● **Given data**:
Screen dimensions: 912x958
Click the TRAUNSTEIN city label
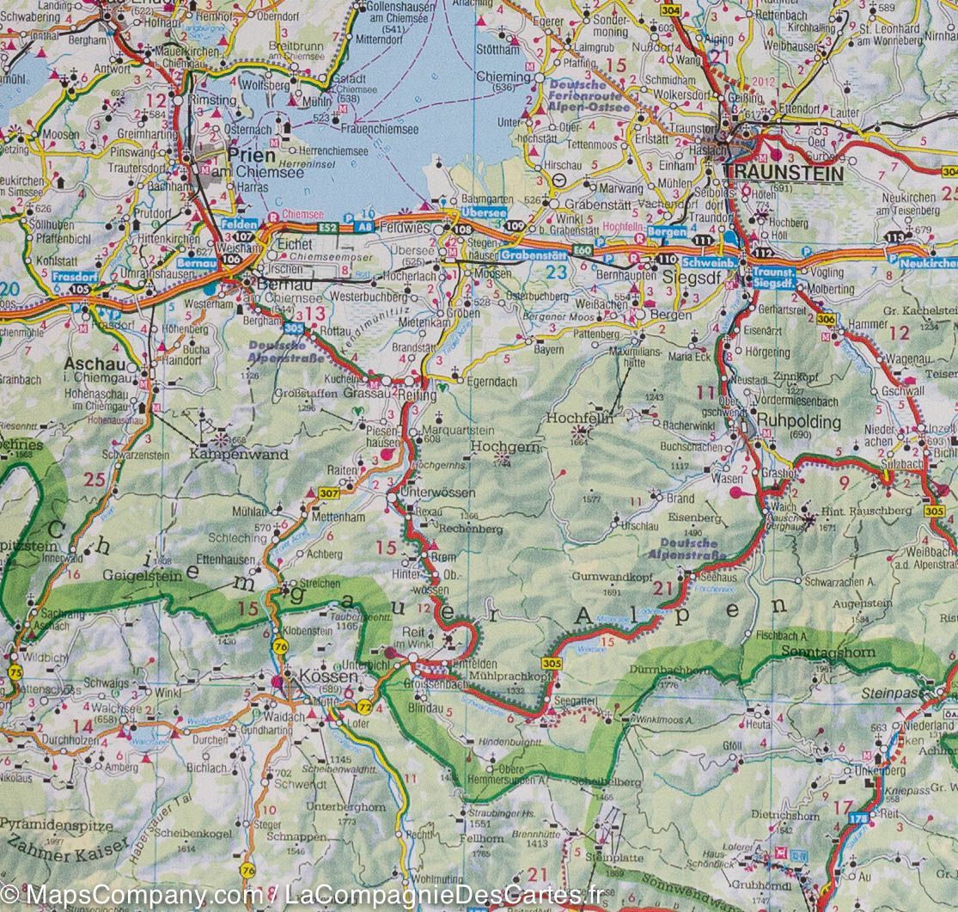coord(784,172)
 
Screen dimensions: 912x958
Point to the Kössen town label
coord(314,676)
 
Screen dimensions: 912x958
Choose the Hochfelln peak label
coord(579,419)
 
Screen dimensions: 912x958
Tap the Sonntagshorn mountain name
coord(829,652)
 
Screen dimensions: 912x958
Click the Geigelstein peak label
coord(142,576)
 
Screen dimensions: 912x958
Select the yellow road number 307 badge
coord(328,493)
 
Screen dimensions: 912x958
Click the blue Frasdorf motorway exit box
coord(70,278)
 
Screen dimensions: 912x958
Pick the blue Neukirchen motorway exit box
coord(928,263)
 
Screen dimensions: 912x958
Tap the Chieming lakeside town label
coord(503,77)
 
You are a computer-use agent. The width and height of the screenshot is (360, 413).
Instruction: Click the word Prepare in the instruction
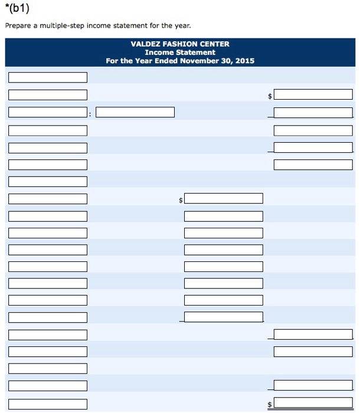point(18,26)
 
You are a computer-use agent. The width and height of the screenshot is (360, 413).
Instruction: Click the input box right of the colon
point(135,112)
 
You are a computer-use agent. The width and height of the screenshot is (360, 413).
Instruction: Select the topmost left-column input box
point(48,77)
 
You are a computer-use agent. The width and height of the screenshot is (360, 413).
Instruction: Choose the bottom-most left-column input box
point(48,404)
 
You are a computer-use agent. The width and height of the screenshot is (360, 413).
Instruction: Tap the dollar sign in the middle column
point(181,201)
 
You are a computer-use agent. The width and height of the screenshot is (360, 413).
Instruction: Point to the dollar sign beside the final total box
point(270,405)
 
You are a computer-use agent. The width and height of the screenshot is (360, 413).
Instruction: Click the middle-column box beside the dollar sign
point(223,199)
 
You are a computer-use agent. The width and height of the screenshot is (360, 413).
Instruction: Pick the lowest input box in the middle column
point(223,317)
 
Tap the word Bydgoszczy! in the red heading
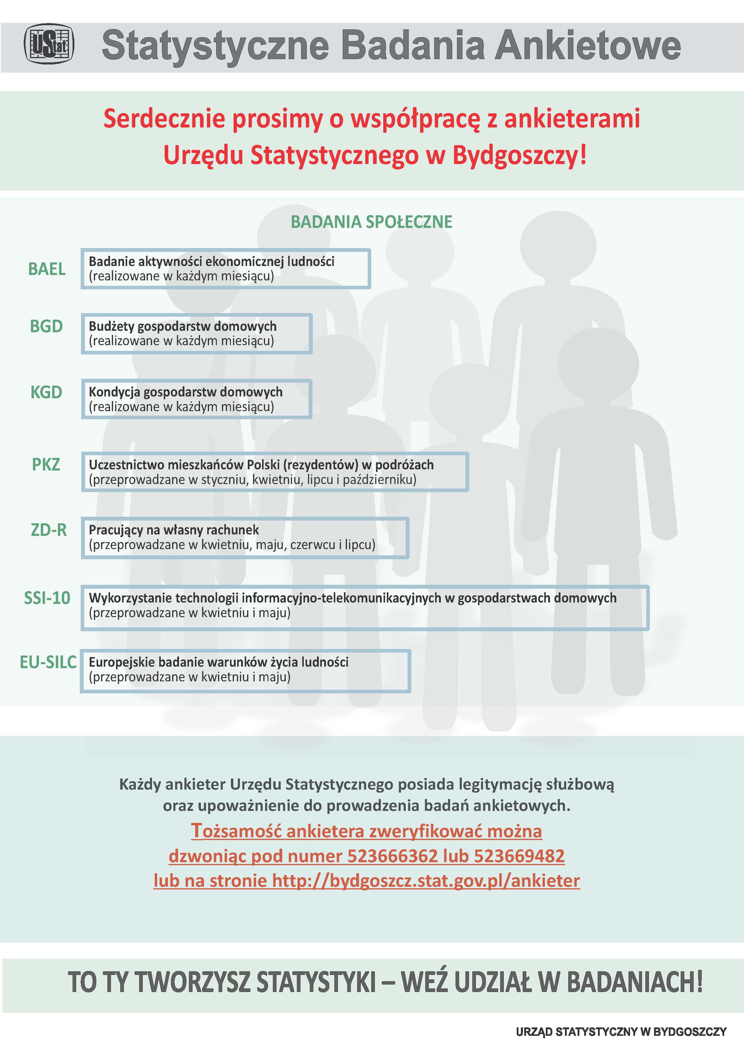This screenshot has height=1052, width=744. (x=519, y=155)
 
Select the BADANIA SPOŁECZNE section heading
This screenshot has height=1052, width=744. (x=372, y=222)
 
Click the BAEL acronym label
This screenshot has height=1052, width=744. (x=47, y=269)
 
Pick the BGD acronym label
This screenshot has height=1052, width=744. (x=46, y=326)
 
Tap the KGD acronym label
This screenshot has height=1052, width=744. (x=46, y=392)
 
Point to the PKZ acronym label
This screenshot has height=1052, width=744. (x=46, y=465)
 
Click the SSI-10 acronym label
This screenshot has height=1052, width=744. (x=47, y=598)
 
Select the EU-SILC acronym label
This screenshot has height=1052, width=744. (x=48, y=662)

● **The task**:
Copy the entries from the line containing "Click the SSI-10 acronym label" through the end of the entries, adding 121 to every coordinate value in the answers and leaving all other text unchanged.

● **Solution to this problem**:
Click the SSI-10 acronym label
This screenshot has height=1052, width=744. (x=168, y=719)
 
Select the EU-SILC acronym label
This screenshot has height=1052, width=744. (x=169, y=783)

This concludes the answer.